The House on Wednesday passed a bill that would require that all infants born after attempted abortions get medical care, the first abortion-related legislation from the House GOP majority after the Supreme Court struck down Roe v. Wade over the summer.
The measure, titled the Born-Alive Abortion Survivors Protection Act, passed in a 220-210-1 vote. Rep. Henry Cuellar (Texas) was the only Democrat to vote for the measure. Rep. Vicente Gonzalez (D-Texas) voted “present.”

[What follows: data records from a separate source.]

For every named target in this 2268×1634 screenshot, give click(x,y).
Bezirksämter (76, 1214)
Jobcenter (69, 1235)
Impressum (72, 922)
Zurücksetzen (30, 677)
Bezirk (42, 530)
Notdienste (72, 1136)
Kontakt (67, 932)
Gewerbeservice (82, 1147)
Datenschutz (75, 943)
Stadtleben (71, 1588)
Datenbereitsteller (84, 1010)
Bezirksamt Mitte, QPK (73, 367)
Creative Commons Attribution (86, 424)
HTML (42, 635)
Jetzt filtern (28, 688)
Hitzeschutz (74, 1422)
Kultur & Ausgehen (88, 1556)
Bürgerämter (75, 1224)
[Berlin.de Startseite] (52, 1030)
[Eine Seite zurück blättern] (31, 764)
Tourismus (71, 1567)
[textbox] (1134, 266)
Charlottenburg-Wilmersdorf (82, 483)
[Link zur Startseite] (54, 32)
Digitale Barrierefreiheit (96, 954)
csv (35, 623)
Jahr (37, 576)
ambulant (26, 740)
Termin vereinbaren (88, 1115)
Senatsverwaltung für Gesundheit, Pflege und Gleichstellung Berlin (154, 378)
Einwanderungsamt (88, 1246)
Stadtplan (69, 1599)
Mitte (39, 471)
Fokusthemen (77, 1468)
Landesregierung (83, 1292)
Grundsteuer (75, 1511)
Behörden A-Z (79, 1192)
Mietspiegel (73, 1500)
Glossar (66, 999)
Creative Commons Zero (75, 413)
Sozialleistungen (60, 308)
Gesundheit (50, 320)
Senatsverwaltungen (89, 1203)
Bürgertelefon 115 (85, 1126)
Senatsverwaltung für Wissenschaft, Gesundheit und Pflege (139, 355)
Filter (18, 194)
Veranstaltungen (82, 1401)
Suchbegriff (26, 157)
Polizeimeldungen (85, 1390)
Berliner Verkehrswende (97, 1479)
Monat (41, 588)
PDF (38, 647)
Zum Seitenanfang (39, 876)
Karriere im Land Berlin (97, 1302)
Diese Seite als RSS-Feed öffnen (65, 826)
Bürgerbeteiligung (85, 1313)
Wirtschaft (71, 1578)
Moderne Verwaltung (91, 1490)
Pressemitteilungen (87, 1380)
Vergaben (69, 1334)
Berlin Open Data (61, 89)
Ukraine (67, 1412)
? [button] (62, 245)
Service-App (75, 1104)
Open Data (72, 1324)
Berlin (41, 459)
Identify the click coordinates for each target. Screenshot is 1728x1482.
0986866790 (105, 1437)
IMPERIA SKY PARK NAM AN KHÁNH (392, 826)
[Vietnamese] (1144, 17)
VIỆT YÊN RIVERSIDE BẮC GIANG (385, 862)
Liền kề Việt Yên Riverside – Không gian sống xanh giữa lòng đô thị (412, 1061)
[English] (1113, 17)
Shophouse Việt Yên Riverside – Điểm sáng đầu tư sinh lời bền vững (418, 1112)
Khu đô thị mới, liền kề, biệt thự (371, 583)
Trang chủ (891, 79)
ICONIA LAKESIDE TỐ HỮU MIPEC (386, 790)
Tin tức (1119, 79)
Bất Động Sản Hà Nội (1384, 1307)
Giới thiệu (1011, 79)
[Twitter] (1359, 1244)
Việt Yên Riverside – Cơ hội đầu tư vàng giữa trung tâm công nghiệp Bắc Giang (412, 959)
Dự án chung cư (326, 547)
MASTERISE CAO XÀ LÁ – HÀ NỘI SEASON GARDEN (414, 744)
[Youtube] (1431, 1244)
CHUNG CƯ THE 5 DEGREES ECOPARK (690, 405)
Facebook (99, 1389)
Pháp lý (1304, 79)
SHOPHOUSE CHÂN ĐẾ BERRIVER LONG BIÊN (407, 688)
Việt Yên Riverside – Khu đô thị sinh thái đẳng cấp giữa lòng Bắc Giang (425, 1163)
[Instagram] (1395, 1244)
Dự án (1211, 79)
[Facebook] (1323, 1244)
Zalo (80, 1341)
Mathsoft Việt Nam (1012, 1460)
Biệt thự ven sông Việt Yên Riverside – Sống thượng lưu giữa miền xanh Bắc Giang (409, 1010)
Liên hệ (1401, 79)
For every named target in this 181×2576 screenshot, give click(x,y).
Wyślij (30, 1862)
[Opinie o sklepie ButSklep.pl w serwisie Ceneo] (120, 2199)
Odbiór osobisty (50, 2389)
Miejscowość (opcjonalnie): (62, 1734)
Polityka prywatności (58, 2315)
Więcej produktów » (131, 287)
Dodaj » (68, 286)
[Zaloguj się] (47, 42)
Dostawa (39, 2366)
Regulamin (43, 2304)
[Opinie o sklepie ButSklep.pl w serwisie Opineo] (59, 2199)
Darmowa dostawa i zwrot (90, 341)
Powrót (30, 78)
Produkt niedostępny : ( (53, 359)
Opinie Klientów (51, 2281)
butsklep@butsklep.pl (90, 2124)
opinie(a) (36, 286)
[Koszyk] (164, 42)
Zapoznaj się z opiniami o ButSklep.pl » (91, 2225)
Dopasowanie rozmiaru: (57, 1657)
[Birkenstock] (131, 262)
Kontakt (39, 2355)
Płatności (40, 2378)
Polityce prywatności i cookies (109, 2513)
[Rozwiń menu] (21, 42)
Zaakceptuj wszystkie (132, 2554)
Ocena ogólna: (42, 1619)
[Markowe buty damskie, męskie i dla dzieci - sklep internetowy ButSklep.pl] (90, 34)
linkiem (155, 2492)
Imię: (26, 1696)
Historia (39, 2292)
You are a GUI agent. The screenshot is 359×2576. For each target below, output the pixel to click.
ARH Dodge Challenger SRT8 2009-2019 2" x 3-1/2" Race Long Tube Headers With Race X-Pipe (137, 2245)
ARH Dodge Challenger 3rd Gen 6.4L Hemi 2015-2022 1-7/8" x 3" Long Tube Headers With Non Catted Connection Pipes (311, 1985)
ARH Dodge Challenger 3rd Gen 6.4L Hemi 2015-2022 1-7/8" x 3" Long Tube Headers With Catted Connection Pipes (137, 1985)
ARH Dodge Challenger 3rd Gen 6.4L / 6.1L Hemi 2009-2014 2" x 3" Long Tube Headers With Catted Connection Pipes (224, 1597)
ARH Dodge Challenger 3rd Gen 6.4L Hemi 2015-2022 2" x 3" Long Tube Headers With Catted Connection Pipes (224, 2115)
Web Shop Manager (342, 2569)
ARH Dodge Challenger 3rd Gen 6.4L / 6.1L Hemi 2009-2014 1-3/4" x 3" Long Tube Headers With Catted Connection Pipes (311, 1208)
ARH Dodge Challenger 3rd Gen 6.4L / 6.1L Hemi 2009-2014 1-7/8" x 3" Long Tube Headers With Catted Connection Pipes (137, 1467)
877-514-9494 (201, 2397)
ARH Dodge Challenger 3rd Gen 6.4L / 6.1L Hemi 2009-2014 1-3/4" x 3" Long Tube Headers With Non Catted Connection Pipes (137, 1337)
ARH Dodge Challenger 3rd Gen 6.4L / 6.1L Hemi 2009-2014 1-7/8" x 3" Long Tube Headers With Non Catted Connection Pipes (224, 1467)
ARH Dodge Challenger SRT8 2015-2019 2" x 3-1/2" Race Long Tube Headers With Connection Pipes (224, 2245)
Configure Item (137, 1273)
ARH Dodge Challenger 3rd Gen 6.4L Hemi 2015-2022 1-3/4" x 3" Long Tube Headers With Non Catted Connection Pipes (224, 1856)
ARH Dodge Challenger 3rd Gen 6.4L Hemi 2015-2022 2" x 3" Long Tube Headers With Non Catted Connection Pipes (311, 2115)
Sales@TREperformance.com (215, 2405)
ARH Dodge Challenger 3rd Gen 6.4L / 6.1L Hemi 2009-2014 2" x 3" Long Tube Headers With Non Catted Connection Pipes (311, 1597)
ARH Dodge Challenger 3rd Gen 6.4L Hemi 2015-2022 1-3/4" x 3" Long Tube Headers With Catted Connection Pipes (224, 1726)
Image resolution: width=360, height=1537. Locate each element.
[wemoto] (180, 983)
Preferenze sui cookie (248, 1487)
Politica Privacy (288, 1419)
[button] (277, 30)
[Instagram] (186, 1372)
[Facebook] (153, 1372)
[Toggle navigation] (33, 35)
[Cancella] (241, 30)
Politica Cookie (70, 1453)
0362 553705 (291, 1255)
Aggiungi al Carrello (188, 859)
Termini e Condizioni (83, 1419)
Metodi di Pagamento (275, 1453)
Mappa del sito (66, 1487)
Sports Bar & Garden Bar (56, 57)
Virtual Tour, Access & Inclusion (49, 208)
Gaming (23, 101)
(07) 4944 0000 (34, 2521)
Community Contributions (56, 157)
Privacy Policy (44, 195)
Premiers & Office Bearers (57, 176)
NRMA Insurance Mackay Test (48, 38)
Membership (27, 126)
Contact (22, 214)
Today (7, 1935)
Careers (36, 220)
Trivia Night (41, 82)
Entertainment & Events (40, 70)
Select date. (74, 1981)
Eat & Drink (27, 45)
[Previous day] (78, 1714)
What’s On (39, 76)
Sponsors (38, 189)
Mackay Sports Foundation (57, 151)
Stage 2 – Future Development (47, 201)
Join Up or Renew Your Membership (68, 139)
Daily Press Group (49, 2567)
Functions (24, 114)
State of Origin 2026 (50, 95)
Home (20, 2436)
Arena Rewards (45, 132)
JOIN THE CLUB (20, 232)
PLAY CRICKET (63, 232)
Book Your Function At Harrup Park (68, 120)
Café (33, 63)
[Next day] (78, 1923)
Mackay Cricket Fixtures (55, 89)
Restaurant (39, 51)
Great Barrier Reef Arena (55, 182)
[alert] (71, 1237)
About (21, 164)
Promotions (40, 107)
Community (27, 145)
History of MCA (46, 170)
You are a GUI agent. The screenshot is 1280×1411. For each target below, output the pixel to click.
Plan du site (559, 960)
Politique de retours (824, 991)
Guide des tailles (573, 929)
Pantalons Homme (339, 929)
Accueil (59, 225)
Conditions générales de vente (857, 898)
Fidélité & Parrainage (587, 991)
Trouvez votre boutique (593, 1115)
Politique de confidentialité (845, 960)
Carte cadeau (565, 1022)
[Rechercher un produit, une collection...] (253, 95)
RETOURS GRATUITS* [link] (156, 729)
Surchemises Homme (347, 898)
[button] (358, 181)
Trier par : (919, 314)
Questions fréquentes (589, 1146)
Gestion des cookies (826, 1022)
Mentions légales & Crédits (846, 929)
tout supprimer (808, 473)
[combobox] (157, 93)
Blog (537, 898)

The bill, which House Republicans vowed to bring up even before they clinched the majority, would mandate that an infant born alive after an attempted abortion receives the same degree of care that any other child born prematurely would receive. The measure also requires that the infant is taken to a hospital. And it threatens providers who don’t comply with a fine or up to five years in prison
NARAL Pro-Choice America on Tuesday condemned this bill as “one that would allow politicians to interfere in personal family decisions.”
“These bills make it plain: House Republicans are patently rejecting the will of the overwhelming majority of Americans who voted to support legal abortion in November,” said Mini Timmaraju, the organization’s president.
House passage of the bill comes days before the 50th anniversary of the Supreme Court ruling in Roe v. Wade, which made access to abortion a constitutional right. The justices struck down that decision in June 2022.
The move from the bench reverberated across the country, with conservatives hailing the court and liberals sounding the alarm about the future of abortion access in the U.S.
That fallout lingered until the November midterm elections, with abortion proving to be a top priority for voters. Polls ranked it as the second most important issue, behind inflation.